Il a suivi sans jalousie les succès de Teddy Tamgho, recordman du monde en salle et champion du monde l'été dernier à Moscou. "J'étais heureux pour lui, et moi frustré par ce qui m'arrivait", souligne-t-il.

"Je me suis parfois précipité par frustration de ne pas pouvoir montrer de quoi j'étais capable", analyse-t-il.

Opéré de la cheville à l'automne dernier, Compaoré a aussi fait évoluer son alimentation, se découvrant une intolérance au gluten.

Et la machine s'est remise à fonctionner, même s'il avoue avoir dû recourir à "quatre inflitrations" depuis le début de l'année, contre les douleurs consécutives à son opération.

Le 14 août dernier, dès son premier essai, Compaoré retombe à 17,46 m, son record personnel synonyme de titre continental. Une délivrance ? Pas vraiment.

"Je suis déjà passé à autre chose. Je pense être capable d'aller plus loin, au moins à 17,47 m", plaisante-t-il.

- Comme un symbole -

Presque comme un symbole d'une certaine infortune, Compaoré a été sacré le soir où Mahiédine Mekhissi avait décidé d'ôter son maillot en terminant son 3000 m steeple.

Plus d'articles sur Mekhissi, moins d'aura pour son titre, qui constituait pourtant le premier sacre européen d'un triple sauteur français.

"Après toutes ces années de galère, ce qui compte ce n'est pas la manière dont les médias vont m'exposer ou non. Ce soir-là, ce qui m'a fait le plus plaisir, c'est le moment où j'ai gagné sur la piste. J'étais embêté pour Mahiédine, c'est plus ça le côté négatif de l'histoire", avoue-t-il avec la gentillesse que ses pairs lui reconnaissent.

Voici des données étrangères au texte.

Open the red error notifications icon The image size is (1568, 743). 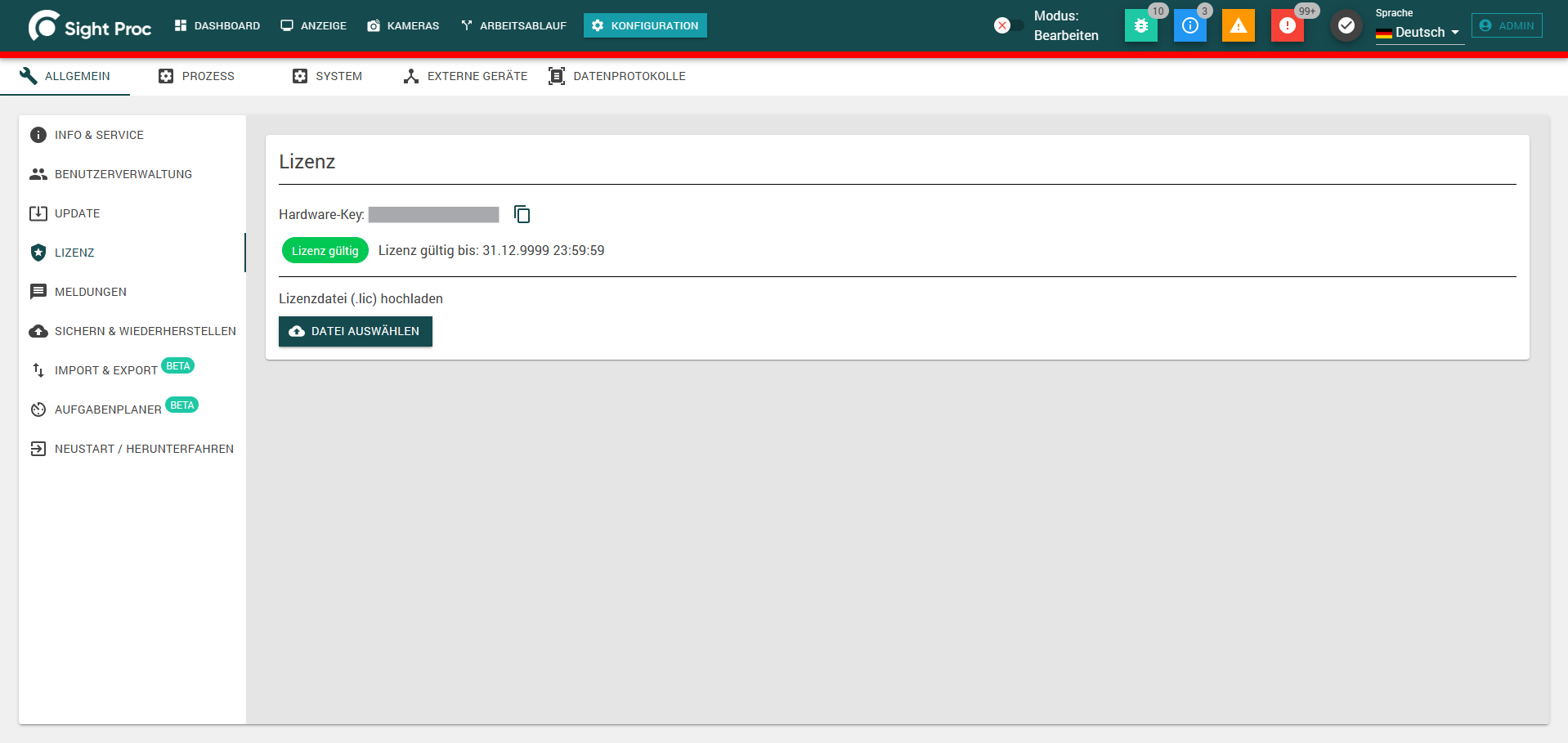(x=1288, y=26)
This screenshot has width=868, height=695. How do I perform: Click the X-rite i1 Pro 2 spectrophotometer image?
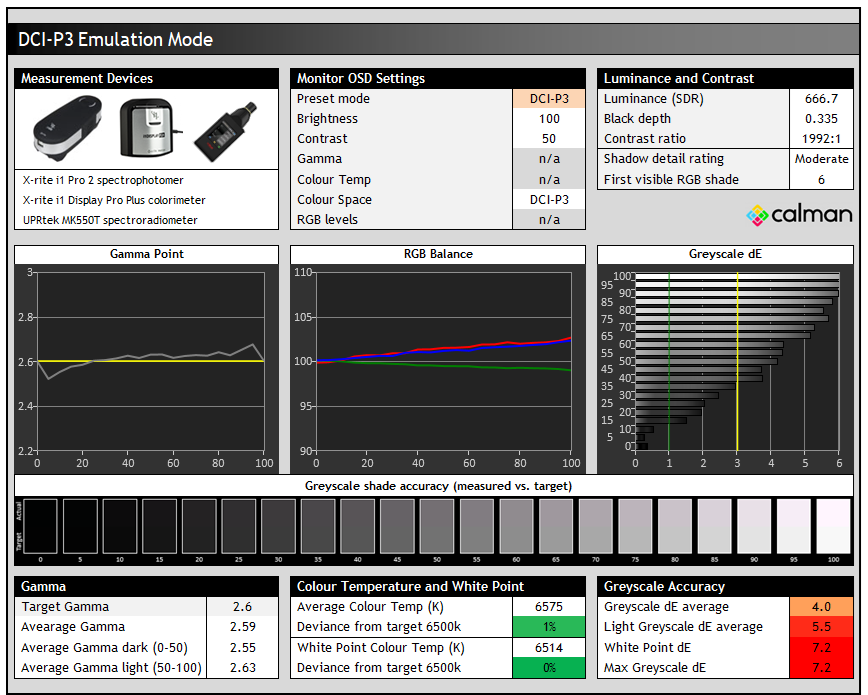click(68, 128)
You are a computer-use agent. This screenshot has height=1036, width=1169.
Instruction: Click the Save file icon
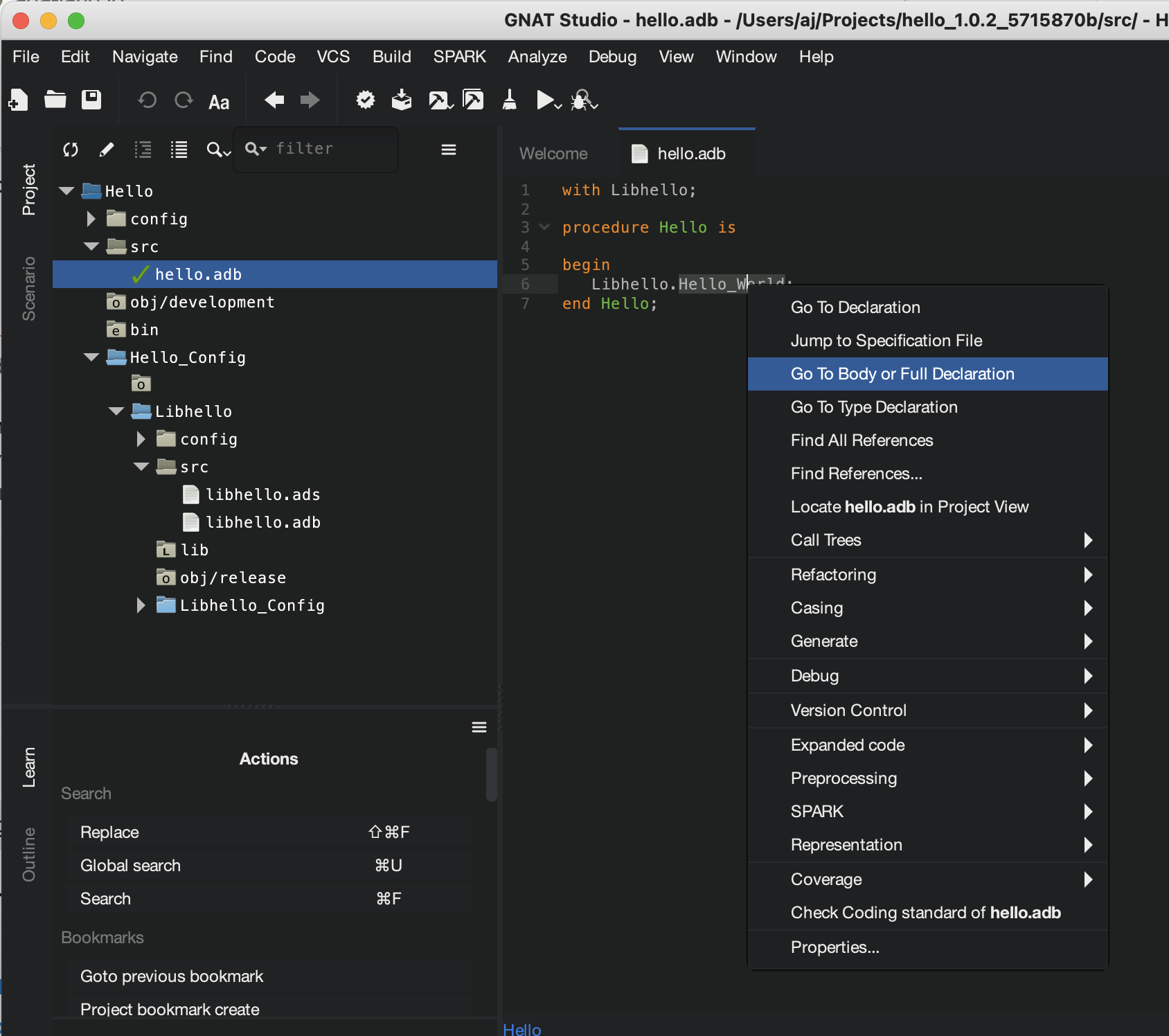[x=91, y=100]
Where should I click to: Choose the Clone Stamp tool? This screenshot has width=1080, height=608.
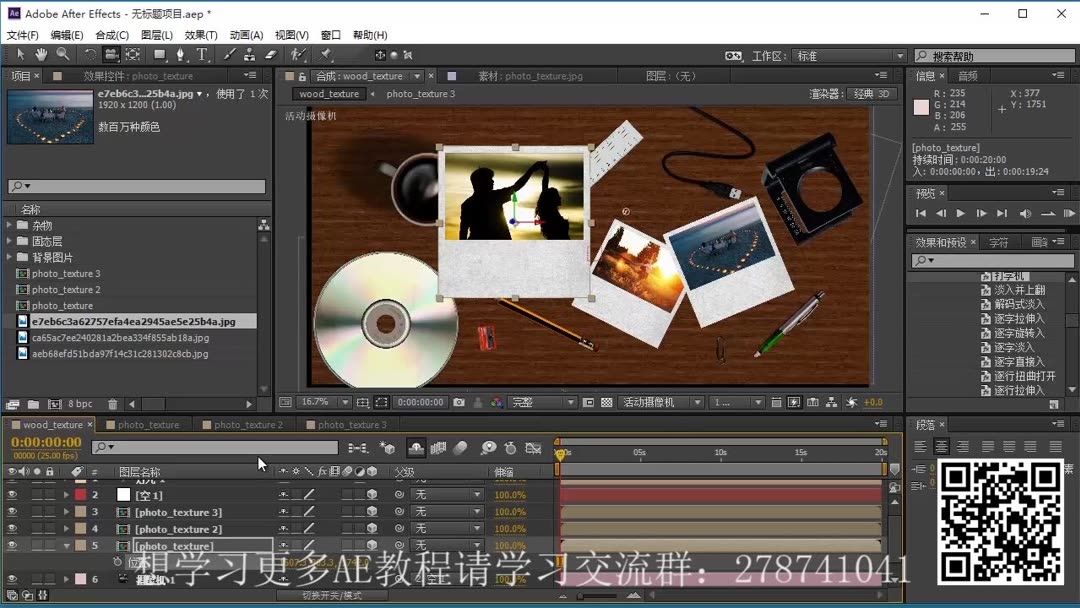click(250, 56)
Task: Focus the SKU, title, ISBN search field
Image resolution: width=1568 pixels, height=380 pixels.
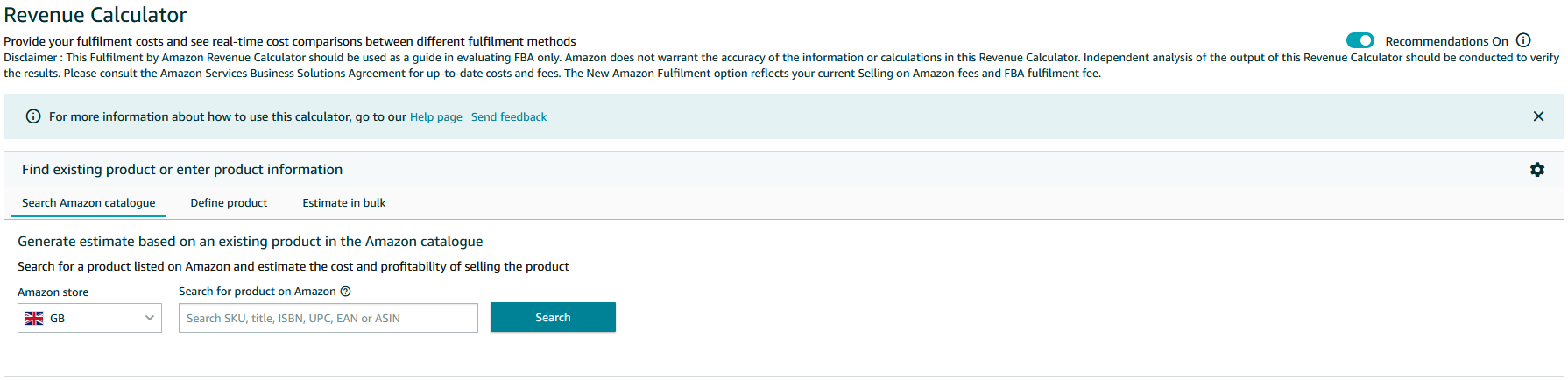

Jusqu'à la fin de saison, Compaoré espère améliorer son record personnel, au Décanation samedi à Angers par exemple, ou à Marrakech pour la Coupe Continentale mi-septembre.

"Quand on fait des perf', on ne part pas dans la tête de la même manière la saison suivante", explique-t-il.

Or l'an prochain, il y a les Mondiaux de Pékin, dont Compaoré se garde bien de parler.

Le sage Compaoré a trop souvent connu l'ombre pour sauter d'un bond en pleine lumière.